Open Access

Intense blue light therapy during the night-time does not suppress the rhythmic melatonin biosynthesis in a young boy


Objective. Melatonin is a hormone predominantly synthesized and secreted during the night by the pineal gland. Artificial light at night, especially its blue part, acutely suppresses the melatonin production. Th e aim of the present study was to find out, whether an intense blue light phototherapy of severe hyperbilirubinemia, may suppress the melatonin production during the night when the eyes will be properly protected by a sleep mask.

Methods. The main melatonin metabolite, 6-sulphatoxymelatonin was measured in urine in a nine-year old boy suffering from the Crigler-Najjar syndrome type I. The boy was treated during the sleep period with an intense blue light (to 1800 lx) 10 h/day, since his birth. During the phototherapy, his eyes were protected with a sleep mask. The concentration of 6-sulphatoxymelatonin was determined in the first morning urine and urine collected afternoon during the six days. The patient was exposed to phototherapy for three nights, two nights without and the last one with the treatment. The control urine samples were obtained from 8 healthy nine-year old boys. The level of 6-sulphatoxymelatonin was measured by radioimmunoassay and the data were normalized to urinary creatinine.

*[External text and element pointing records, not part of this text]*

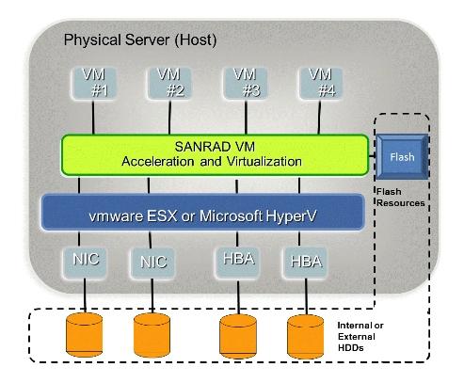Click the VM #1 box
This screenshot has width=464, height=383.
93,83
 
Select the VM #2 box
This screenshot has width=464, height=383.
169,83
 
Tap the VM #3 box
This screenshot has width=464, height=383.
245,83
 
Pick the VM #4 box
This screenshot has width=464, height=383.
321,83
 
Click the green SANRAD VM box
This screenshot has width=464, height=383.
215,154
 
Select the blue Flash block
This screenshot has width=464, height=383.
402,156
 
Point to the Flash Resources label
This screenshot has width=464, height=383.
400,198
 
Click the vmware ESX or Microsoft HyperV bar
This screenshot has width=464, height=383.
203,213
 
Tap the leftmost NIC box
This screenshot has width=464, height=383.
85,263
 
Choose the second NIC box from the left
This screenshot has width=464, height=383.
152,263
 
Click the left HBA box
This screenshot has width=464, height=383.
238,263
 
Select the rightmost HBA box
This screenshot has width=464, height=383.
305,263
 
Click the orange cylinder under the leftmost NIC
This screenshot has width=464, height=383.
85,335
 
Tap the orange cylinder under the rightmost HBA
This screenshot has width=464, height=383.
306,337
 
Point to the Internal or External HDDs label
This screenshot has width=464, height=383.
360,337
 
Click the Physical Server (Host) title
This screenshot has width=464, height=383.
140,40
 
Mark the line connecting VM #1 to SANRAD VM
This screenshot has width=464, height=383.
93,118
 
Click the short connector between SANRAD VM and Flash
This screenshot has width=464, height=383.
373,155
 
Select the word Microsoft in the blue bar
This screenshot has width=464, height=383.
232,215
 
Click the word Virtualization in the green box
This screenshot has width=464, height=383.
264,162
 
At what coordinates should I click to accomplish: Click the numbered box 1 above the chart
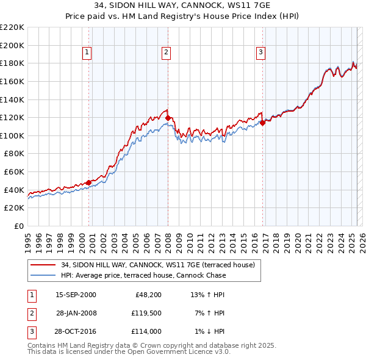(88, 53)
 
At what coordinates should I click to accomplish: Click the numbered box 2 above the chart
(166, 53)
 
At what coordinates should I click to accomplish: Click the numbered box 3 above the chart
(260, 53)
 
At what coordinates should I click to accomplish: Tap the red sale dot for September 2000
(89, 182)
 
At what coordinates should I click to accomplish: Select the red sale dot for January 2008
(168, 118)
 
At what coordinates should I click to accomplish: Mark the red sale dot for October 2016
(262, 123)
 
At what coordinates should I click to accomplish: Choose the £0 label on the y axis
(18, 226)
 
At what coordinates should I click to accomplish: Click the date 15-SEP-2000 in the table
(76, 295)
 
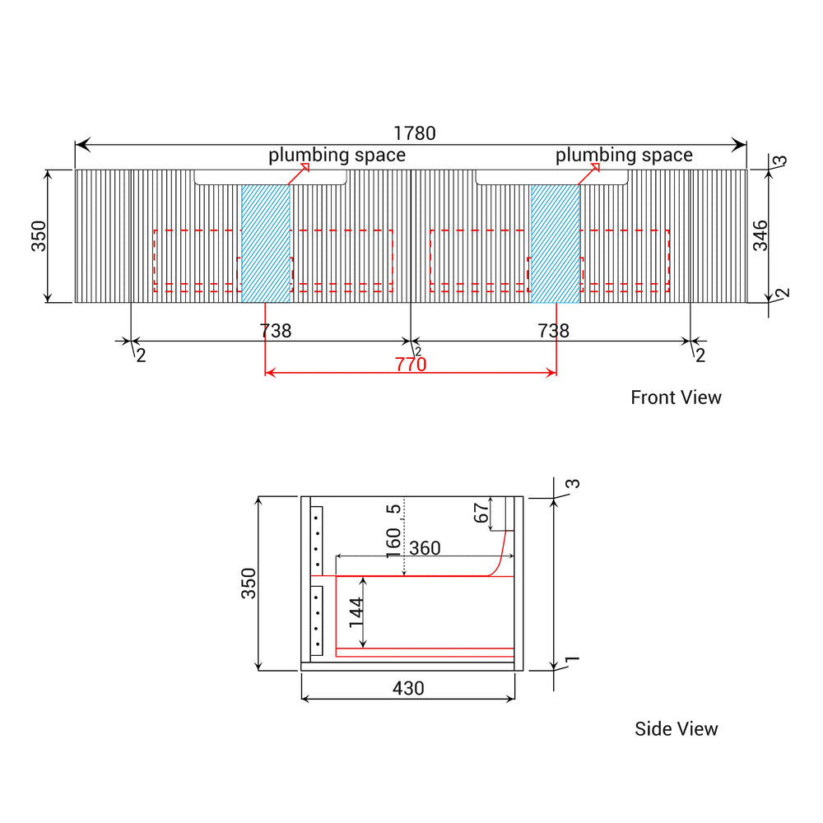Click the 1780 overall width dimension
pos(415,133)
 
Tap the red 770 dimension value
pos(411,365)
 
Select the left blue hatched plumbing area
pos(266,244)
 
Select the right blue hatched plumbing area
pos(556,244)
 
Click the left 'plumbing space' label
pos(337,156)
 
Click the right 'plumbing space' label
pos(624,156)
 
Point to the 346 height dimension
pos(760,235)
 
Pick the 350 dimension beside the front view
pos(39,236)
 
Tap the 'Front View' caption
pos(676,398)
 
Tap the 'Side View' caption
pos(676,728)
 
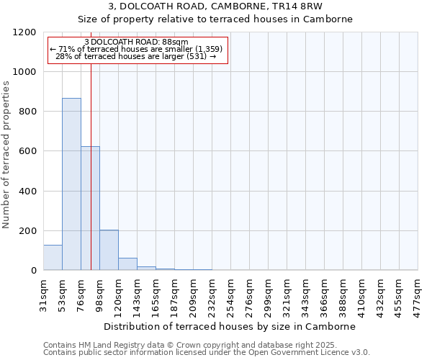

Results. A distinct melatonin production rhythm was found and 6-sulphatoxymelatonin concentration in urine of the patient was comparable with the values obtained by the control group. No differences in 6-sulphatoxymelatonin levels were found between the nights with and without the phototherapy applied.

Conclusions. We conclude that the whole night treatment of hyperbilirubinemia with intense blue light has negligible side effect on the rhythmic melatonin production, when the eyes are sufficiently protected by the sleep mask.